[Saved entries]

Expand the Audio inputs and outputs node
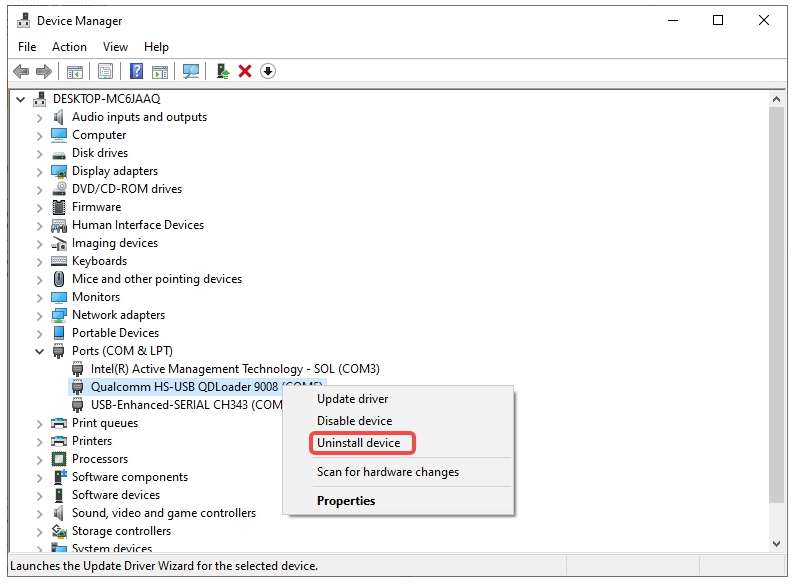 click(x=40, y=117)
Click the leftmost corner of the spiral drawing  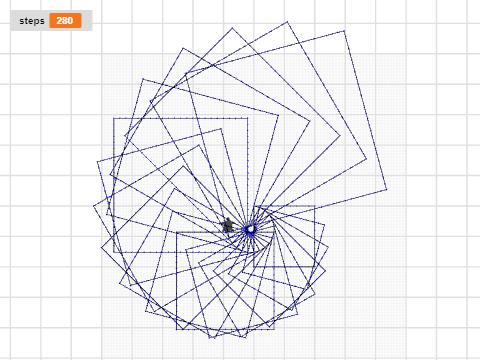click(x=94, y=206)
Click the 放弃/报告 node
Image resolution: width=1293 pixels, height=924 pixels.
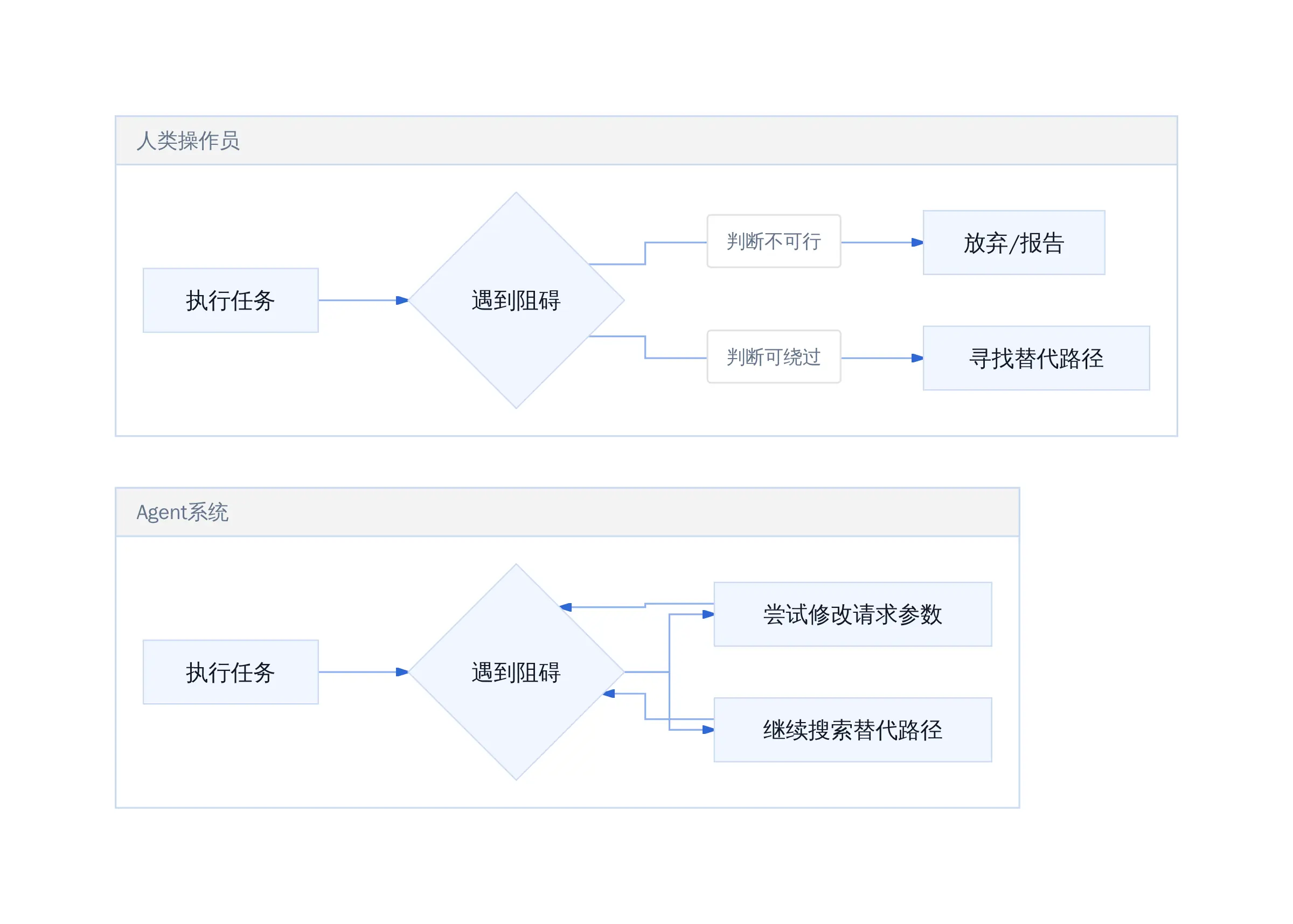[x=1014, y=243]
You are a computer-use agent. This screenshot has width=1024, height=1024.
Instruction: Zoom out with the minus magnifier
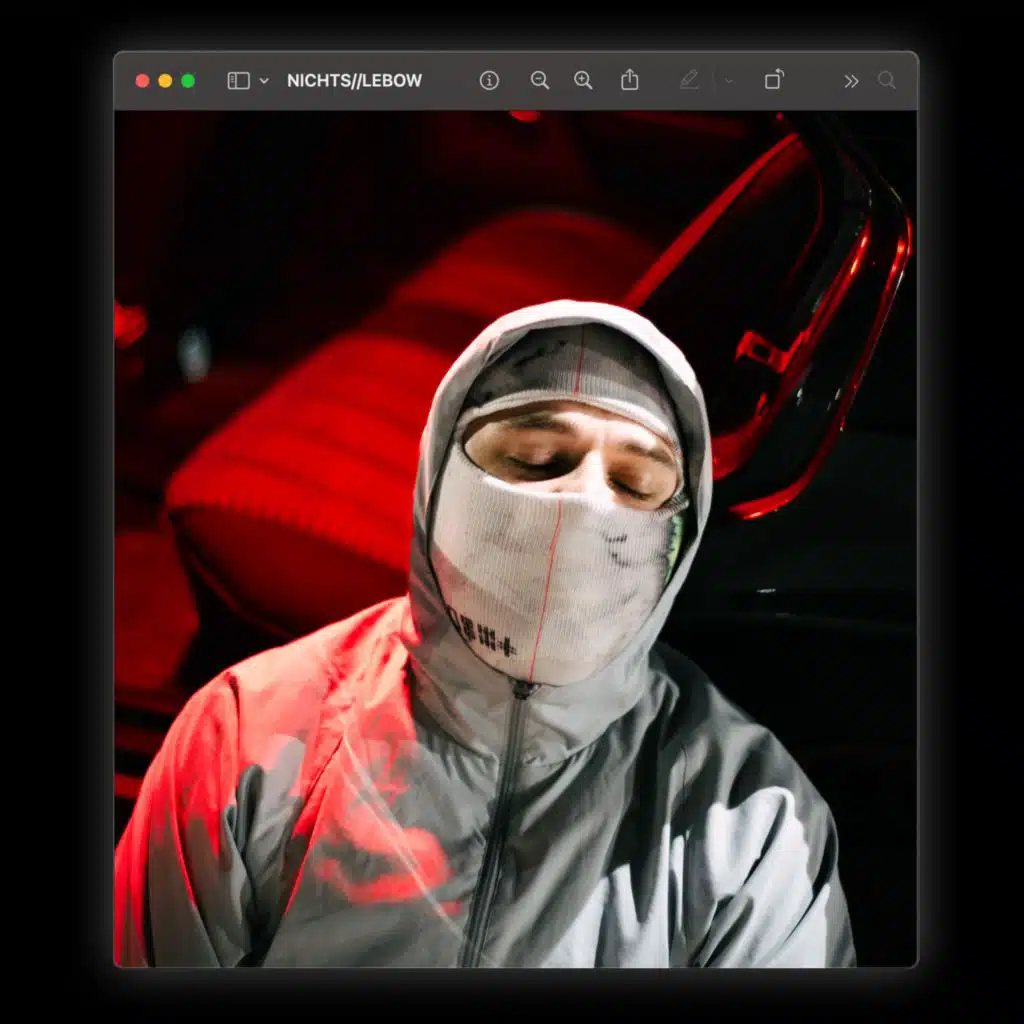tap(540, 81)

EXERCISE BRIEF: Final stretch of the data: repeat exactly each line from the one containing "You are a computer-use" through the last, and omit all pictures.

WRITTEN RESPONSE:
You are a computer-use agent. This screenshot has width=1024, height=1024.
Instruction: Zoom out with the minus magnifier
tap(540, 81)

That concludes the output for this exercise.